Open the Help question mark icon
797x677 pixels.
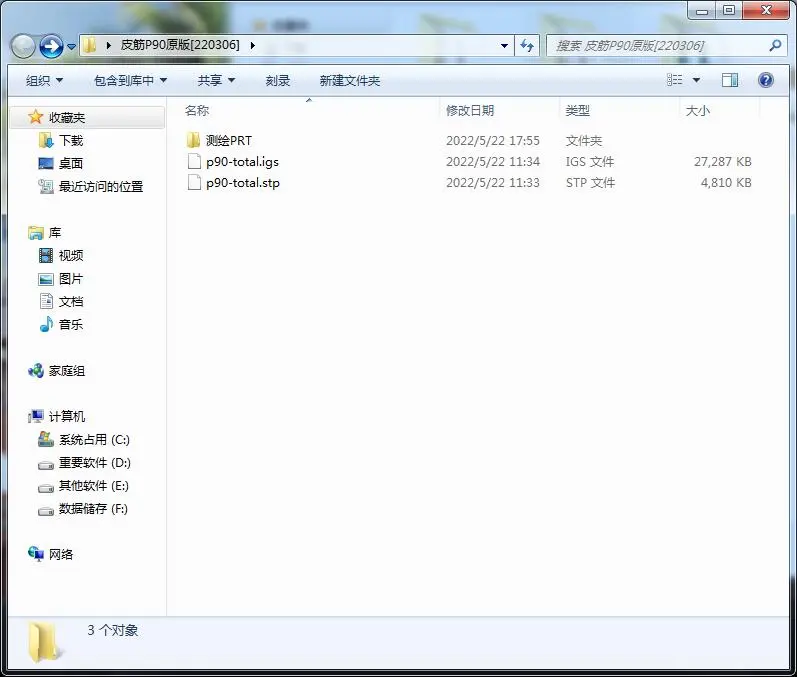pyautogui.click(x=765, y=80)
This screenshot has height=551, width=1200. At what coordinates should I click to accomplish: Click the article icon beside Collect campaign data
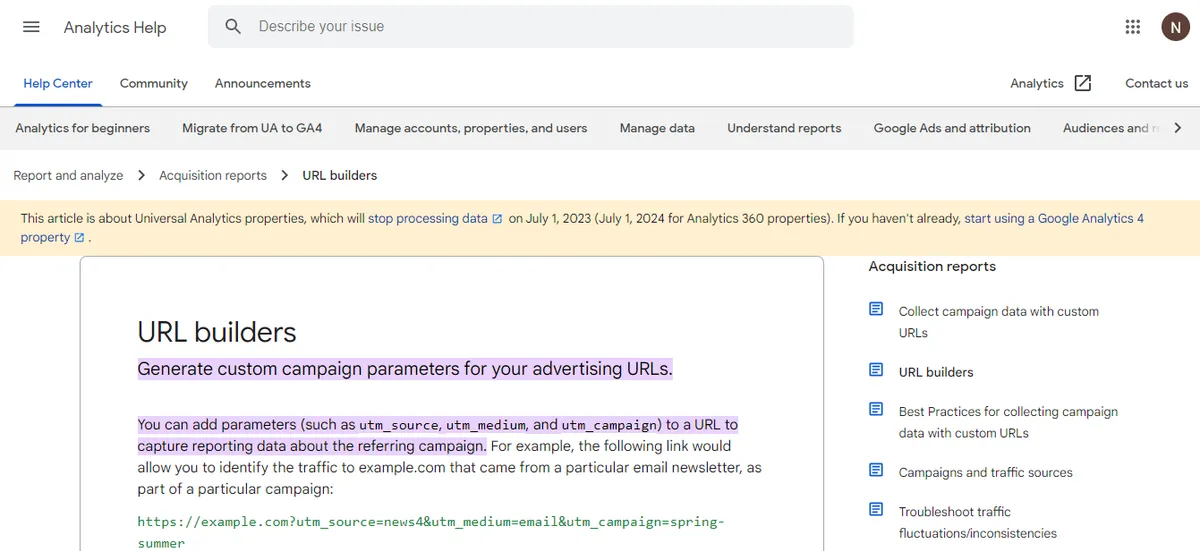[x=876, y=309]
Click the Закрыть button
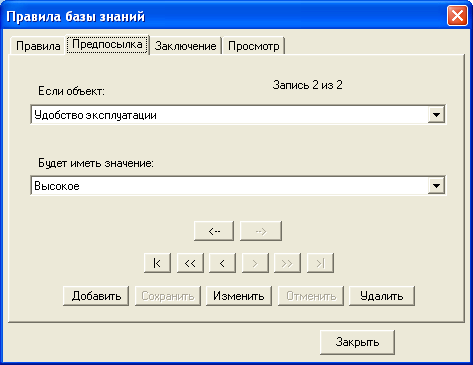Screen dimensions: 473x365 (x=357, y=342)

### ASSIGNMENT
Please return the full listing word for word, but without any pictures.

### EXERCISE OUTPUT
Open the Help question mark icon
797x677 pixels.
pyautogui.click(x=765, y=80)
This screenshot has height=551, width=1200. At what coordinates should I click to accomplish: Click the article icon beside Collect campaign data
[x=876, y=309]
Click the Закрыть button
Screen dimensions: 473x365 (x=357, y=342)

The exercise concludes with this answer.